[Opening ENTRIES SHOWN section]

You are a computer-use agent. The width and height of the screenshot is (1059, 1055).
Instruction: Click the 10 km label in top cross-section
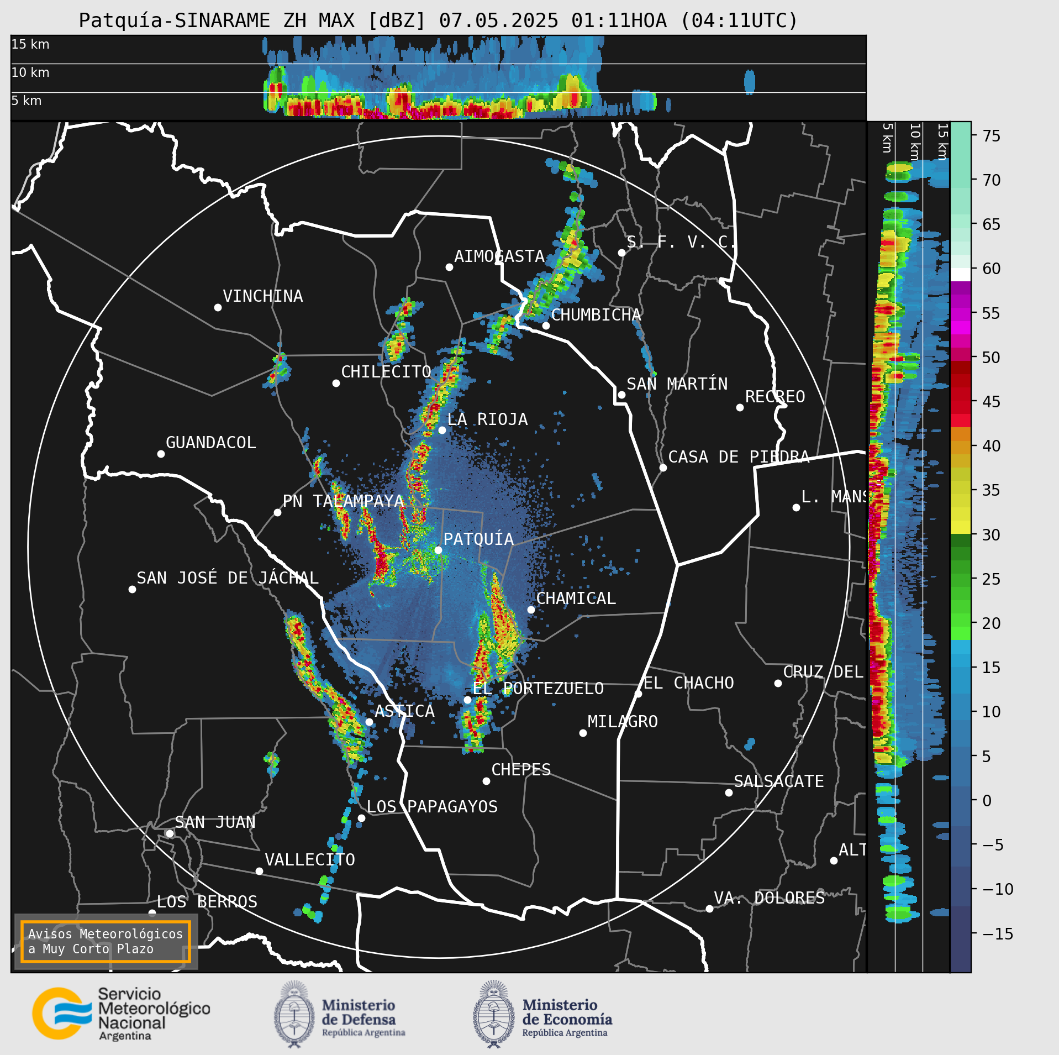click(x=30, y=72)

[Closing ENTRIES SHOWN section]
[Opening ENTRIES SHOWN section]

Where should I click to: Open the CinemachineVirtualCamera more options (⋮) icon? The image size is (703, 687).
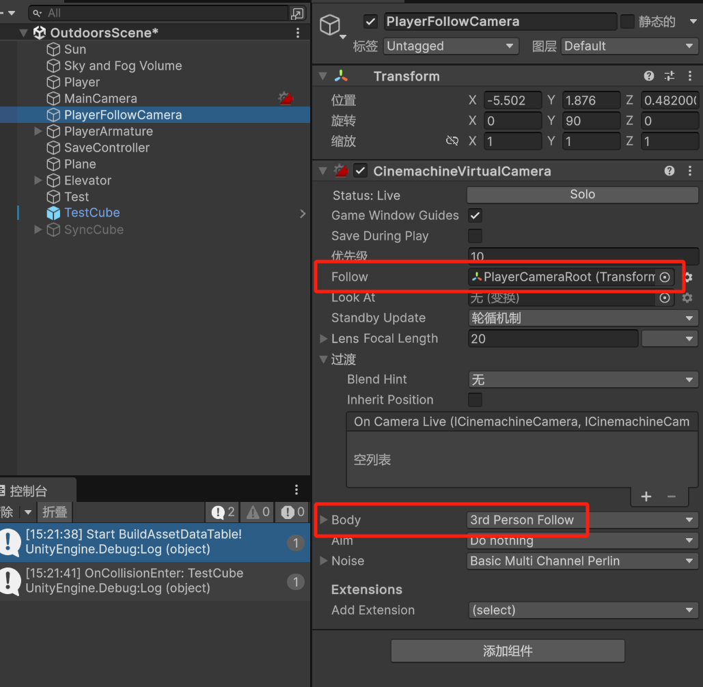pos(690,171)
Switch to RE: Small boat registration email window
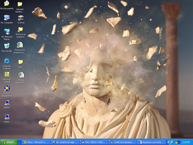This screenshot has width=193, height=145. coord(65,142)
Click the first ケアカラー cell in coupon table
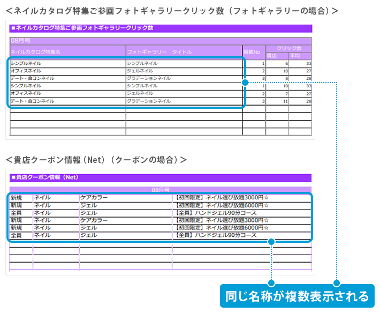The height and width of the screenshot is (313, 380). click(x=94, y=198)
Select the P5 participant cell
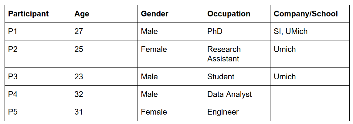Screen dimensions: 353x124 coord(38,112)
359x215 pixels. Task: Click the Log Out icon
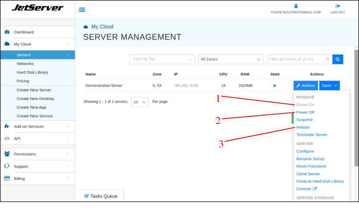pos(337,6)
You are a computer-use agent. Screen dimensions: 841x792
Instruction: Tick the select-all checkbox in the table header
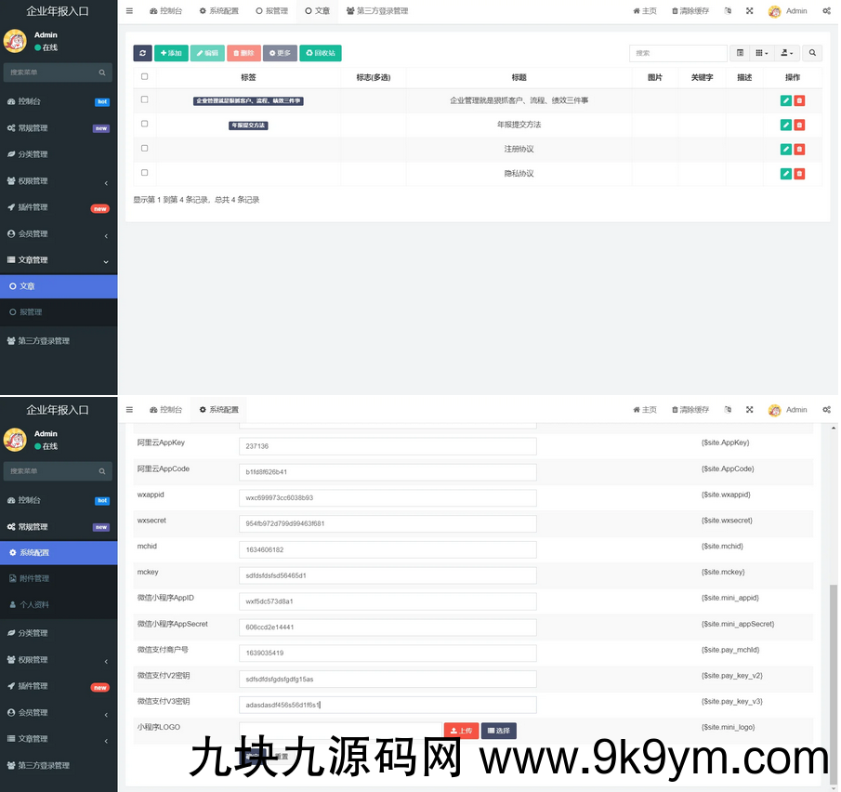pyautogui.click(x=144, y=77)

[Closing ENTRIES SHOWN section]

* [WORK INSTRUCTIONS]:
The lines above that hold the word "agent" should be found and copied out.

* [REPLY TO THE TASK]:
You are a computer-use agent. The width and height of the screenshot is (1059, 1055).
You are a computer-use agent. Screen dimensions: 841x792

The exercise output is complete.